Metadata-Version: 2.1
Name: cognitivefactory-interactive-clustering-gui
Version: 0.2.1
Summary: An annotation tool for NLP data based on Interactive Clustering methodology.
License: CECILL-C
Keywords: natural-language-processing,constraints,annotation-tool,interactive-clustering,constraints-annotation
Author-email: Erwan Schild <erwan.schild@e-i.com>
Requires-Python: >=3.7
Classifier: Development Status :: 4 - Beta
Classifier: Intended Audience :: Developers
Classifier: Programming Language :: Python
Classifier: Programming Language :: Python :: 3
Classifier: Programming Language :: Python :: 3 :: Only
Classifier: Programming Language :: Python :: 3.7
Classifier: Programming Language :: Python :: 3.8
Classifier: Programming Language :: Python :: 3.9
Classifier: Topic :: Documentation
Classifier: Topic :: Software Development
Classifier: Topic :: Software Development :: Documentation
Classifier: Topic :: Utilities
Classifier: Typing :: Typed
Project-URL: Changelog, https://cognitivefactory.github.io/interactive-clustering-gui/changelog
Project-URL: Discussions, https://github.com/cognitivefactory/interactive-clustering-gui/discussions
Project-URL: Documentation, https://cognitivefactory.github.io/interactive-clustering-gui
Project-URL: Homepage, https://cognitivefactory.github.io/interactive-clustering-gui
Project-URL: Issues, https://github.com/cognitivefactory/interactive-clustering-gui/issues
Project-URL: Repository, https://github.com/cognitivefactory/interactive-clustering-gui
Description-Content-Type: text/markdown

# Interactive Clustering GUI

[![ci](https://github.com/cognitivefactory/interactive-clustering-gui/workflows/ci/badge.svg)](https://github.com/cognitivefactory/interactive-clustering-gui/actions?query=workflow%3Aci)
[![documentation](https://img.shields.io/badge/docs-mkdocs%20material-blue.svg?style=flat)](https://cognitivefactory.github.io/interactive-clustering-gui/)
[![pypi version](https://img.shields.io/pypi/v/cognitivefactory-interactive-clustering-gui.svg)](https://pypi.org/project/cognitivefactory-interactive-clustering-gui/)
[![DOI](https://zenodo.org/badge/DOI/10.5281/zenodo.4775270.svg)](https://doi.org/10.5281/zenodo.4775270)

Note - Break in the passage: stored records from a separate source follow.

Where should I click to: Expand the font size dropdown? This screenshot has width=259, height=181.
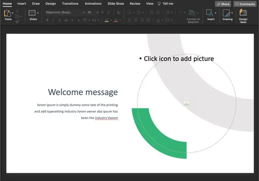(x=98, y=12)
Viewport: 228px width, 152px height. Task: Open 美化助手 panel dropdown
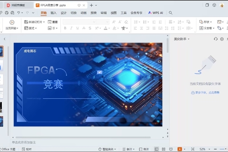pyautogui.click(x=189, y=39)
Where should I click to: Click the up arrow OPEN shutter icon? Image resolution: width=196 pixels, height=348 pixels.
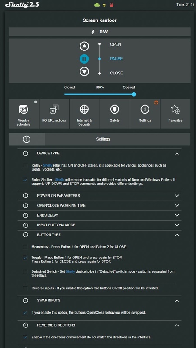point(84,46)
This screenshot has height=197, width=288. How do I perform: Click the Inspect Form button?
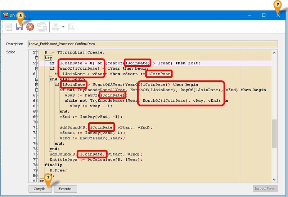pos(265,189)
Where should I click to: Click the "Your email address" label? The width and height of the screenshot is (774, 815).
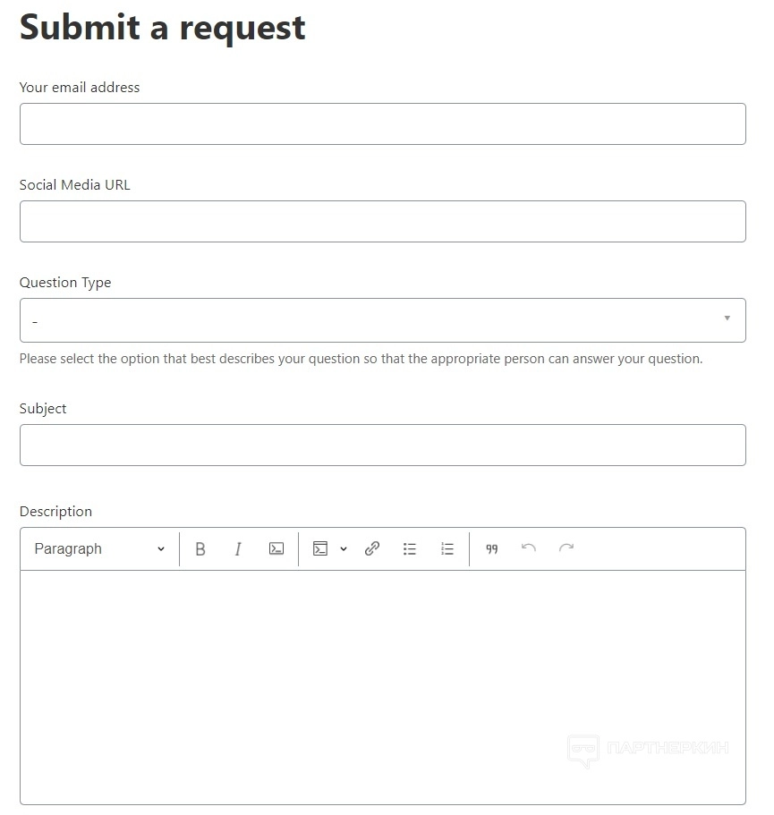click(80, 88)

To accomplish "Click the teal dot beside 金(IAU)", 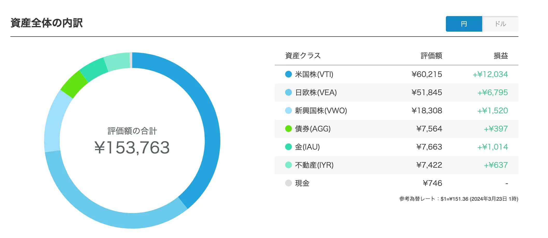I will 289,147.
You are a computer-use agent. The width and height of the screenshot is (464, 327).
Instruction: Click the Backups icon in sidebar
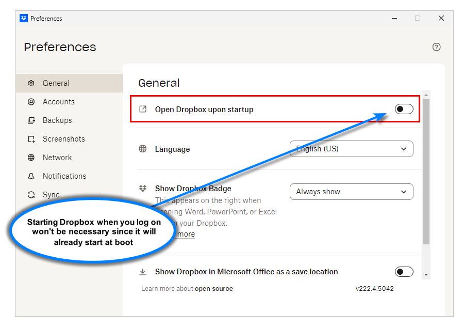[31, 120]
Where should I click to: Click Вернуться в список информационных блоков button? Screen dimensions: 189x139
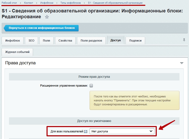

An annotation tool for NLP data based on Interactive Clustering methodology.

## <a name="Description"></a> Quick description

_Interactive clustering_ is a method intended to assist in the design of a training data set.

This iterative process begins with an unlabeled dataset, and it uses a sequence of two substeps :

1. the user defines constraints on data sampled by the computer ;

2. the computer performs data partitioning using a constrained clustering algorithm.

Thus, at each step of the process :

- the user corrects the clustering of the previous steps using constraints, and

- the computer offers a corrected and more relevant data partitioning for the next step.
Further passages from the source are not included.